Tag 24 =>Osterinsel – Prost Neujahr

Di., 01.Jan.19, Süd-Pazifik, Tag 1675, 15.747 sm von HH Das war wohl das leiseste, trockenste und einsamste Silvester an das ich mich erinnern kann. Keine Böller, keine Raketen, kein Sekt um Mitternacht und Achim hat mit unter Androhung von Strafe verboten, ihn um Mitternacht zu wecken. lso sitze ich allein im Cockpit und proste mir selber mit Wasser zu: „Happy New Year, altes Haus. Same procedure as last year?“ Kurz überlege ich, ob ich einen Limetten-Schnitz in mein Wasser geben soll. Nein, ohne Papier-Schirmchen ist das auch nur der halbe Spaß. Also setze ich mir ein lustiges Hütchen und eine rote Pappnase auf und schaue mir den Sternenhimmel an. Auch schön. Friedlich. Und garantiert keinen dicken Kopp Morgen früh. Die letzte Nacht und der Vormittag sind sensationell. Als ob Engel segeln gehen. Keine Böen, fünf Windstären, Passat-Wolken-Schäfchen am Himmel. Halleluja! In meiner Schicht dann, um 7:07 Uhr, die Erlösung: Laaaaand in Sicht! Mein Herz macht einen Hüpfer. Huch, das hätte ich nicht gedacht, dass es mich so berührt, aber es ist einfach schön, Land zu sehen. Achim verpennt den Big Moment. Das tut mir wirklich leid für ihn. Um 15:00 Uhr fällt der Anker. Auf 20 Meter. Alle Ankerplätze sind so tief auf der Osterinsel. Dazu kommt ein legendärer Schwell, der viele Segler davon abhält hierher zu kommen. Heute ist es jedoch sehr ruhig, wie uns das Zoll- und Immigration-Team erzählt, was zu uns an Bord kommt. Trotz Feiertag sind sie zwei Stunden nach unserer Ankunft zur Stelle. Ein formloser Akt. Es werden keine Vorräte kontrolliert und keine Gebühren erhoben. Wir dürfen 30 Tage bleiben. Für mich wird ein Traum wahr. Wir liegen, aus meiner Sicht, vor einer der abgefahrensten Inseln der Welt. Dass wir fast 24 Tage gebraucht haben, macht sie natürlich noch wertvoller. So wunderbar! Besser kann das neue Jahr nicht beginnen.
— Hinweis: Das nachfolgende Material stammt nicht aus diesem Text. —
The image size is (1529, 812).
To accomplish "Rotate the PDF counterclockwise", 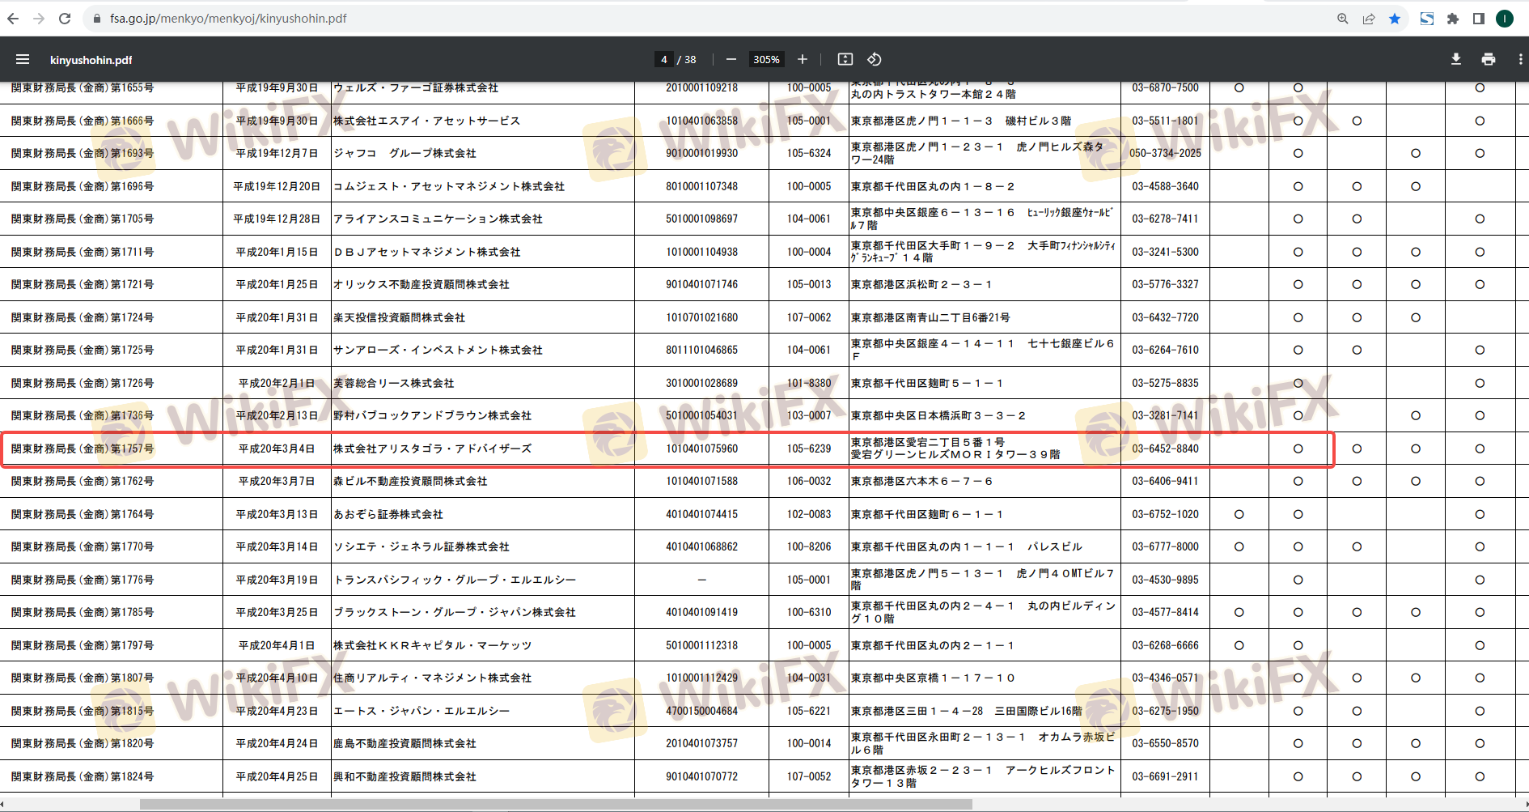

Ich wünsche Euch allen so ein wunderbares Jahr 2019! Essen: Abendessen: Gemüsepfanne mit Kartoffeln, Zwiebeln, grünen Bohnen und Speck und etwas Frischkäse Frühstück: Brot mit Käse und Mortadella Mittag; Schnelle Pfanne: Ein paar Bratkartoffeln, etwas Kohl plus Würstchen. Schmeckt überraschend gut. Meilen: Tagesmeilen 100 – Rest auf direktem Weg: „Sie haben Ihr Ziel erreicht!“

Tag 23 =>Osterinsel – Endspurt

Mo., Silvester 2018, Süd-Pazifik, Tag 1674, 15.647 sm von HH Den Abend und die Nacht haben wir nervigen Wind. Boenfelder mit 25 Knoten Wind für eine Stunde, gefolgt von drei Stunden Flaute, gefolgt von einem neuen Boenfeld. Seit dem Morgen läuft es flüssiger. Wir haben dauerhaft 18 Knoten, Windstärke 5. Gespannt schauen wir auf die Ankunftszeit. Werden wir Morgen im Hellen ankommen? Oder müssen wir uns noch eine Nacht mit angezogener Geschwindigkeit hier draußen die Zeit vertreiben? in jedem Fall hat sich die Frage erübrigt, was wir Silvester machen. Die viertausend Kilometer, die wir uns weiter Süd-westlich befinden, machen sich in den Tagesstunden deutlich bemerkbar. Es wird erst um 21:00 Uhr dunkel, was uns eine gute Reserve bei der morgigen Ankunft gäbe. Gemäß Längengrad-Überschreitung hätten wir die Uhr um mindestens zwei Stunden zurück stellen müssen. Das haben wir allerdings nicht gemacht, da wir vermuten, dass auf der Osterinsel die Zeiten an Chile Mutterland angepasst wurden. Leider haben wir versäumt, dies vor der Anreise zu prüfen. Die letzten zwei Nächte waren von Schlafmangel geprägt, da wir in den Schwachwind-Phasen heftig in der Dünung rollen. Es wird nun Zeit, dass wir ankommen. Die ersten Nerven fangen an blank zu liegen. Eine klappernde Flasche oder rutschendes Geschirr in der Spüle wird zum Staatsakt. Schuld hat nicht das System, sondern das jeweils andere Crew Mitglied. Essen: Abendessen: Ich hab keine rechte Lust zu kochen, daher Türkische Woche: Humus (Kichererbsen-Püree, ich hatte extra welche beim Veggie-Curry drüber gekocht), Joghurt-Ricotta-Mix mit Kreuzkümmel und Koriander, Krautsalat (jaaa  … das war aber dann auch schon der letzte Kohl) mit Ingwer und Tortillas, die wir als Fladenbrot-Ersatz dazu essen. Frühstück: Brot mit Käse und Mortadella Mittag: Türkische Reste und als Seelentröster und weil es wenig Schokolade an Bord gibt: Schokoladenpudding (aus dem besten Kakao der Welt gekocht – Eigenwerbung Ecuadors für seine Kakao-Produktion). Der wird noch warm direkt aus dem Topf gelöffelt. Die frischen Vorräte sind aufgebraucht. Vier Äpfel, ein Kilo Zwiebeln und ein paar Kartoffeln ist alles, was wir noch haben. Meilen: Tagesmeilen 110 , Rest 99 sm, Stand 16:00 Uhr Bordzeit – es sieht so aus, als ob wir Morgen schaffen können. Wir nehmen auf jeden Fall keine Geschwindigkeit raus.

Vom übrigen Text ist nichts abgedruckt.